[start TEXT EXCERPT]
Unless the user checked in something which is illegal (e.g., a violation of NDA agreements) or otherwise threatens their career (e.g., wiseass comments in source code that go a little too far), your users should learn to deal. People shouldn't be allowed to casually rewrite history books; nor should people be able to casually muck with the history recorded by a revision control system, IMO.
I know if we were desperate, we could probably edit the db files or checkpoint, but that's a major inconvenience (our checkpoint runs at midnight, and users have mentioned how inconvenient it is!)
{chuckle} Well, that's an independent problem. You should schedule your checkpointing based on your users' usage patterns, as opposed to picking some nice obvious time like midnight. I think we'd have a small riot if the depot were shut down every night at midnight. We do automatic builds on a nightly basis, but it syncs to the depot at 5am in the morning, at which time even most late-night owls masquerading as hackers have headed home.
[end TEXT EXCERPT]
WHAT YOU ARE ASKED TO DO
Reproduce the part of the revision control post starting with "I know if we" and going on through "inconvenient it is!)", word for word.
[start DATA SHOWN]
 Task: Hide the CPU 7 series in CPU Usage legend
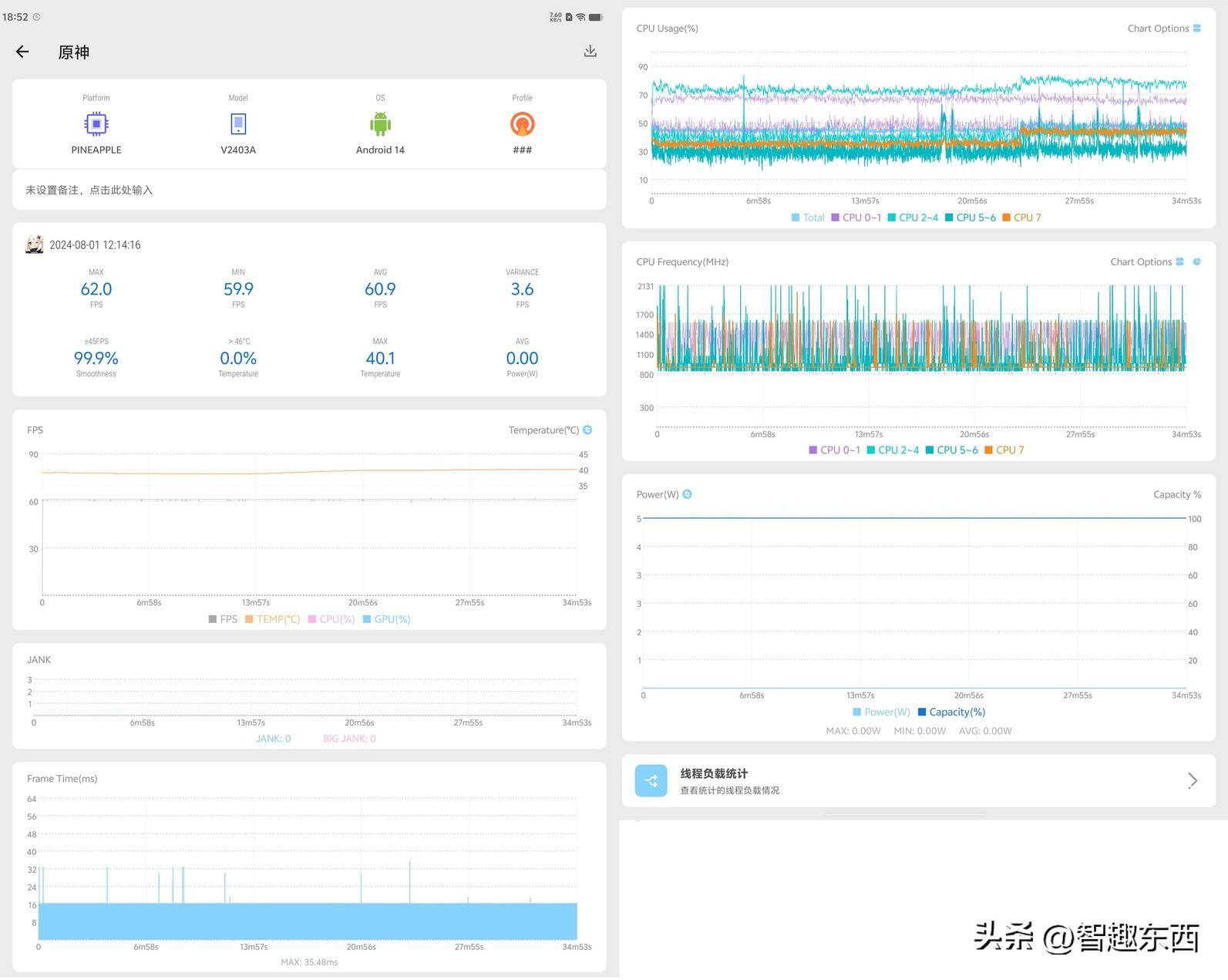[1021, 217]
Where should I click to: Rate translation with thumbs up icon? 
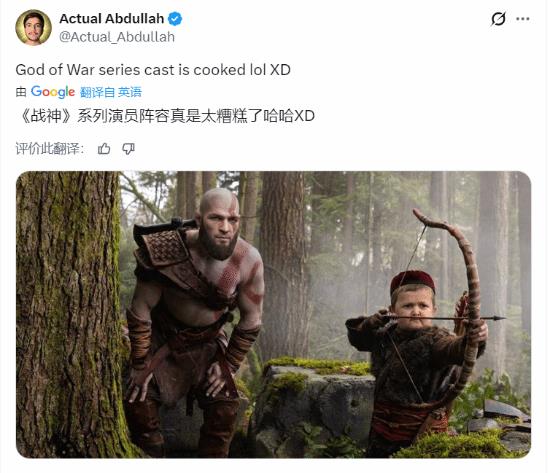coord(104,149)
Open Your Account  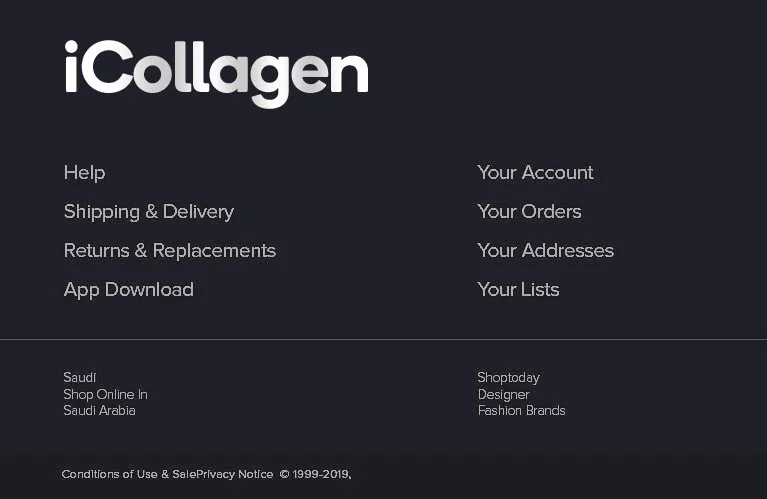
[end DATA SHOWN]
FINISHED TASK
I know if we were desperate, we could probably edit the db files or checkpoint, but that's a major inconvenience (our checkpoint runs at midnight, and users have mentioned how inconvenient it is!)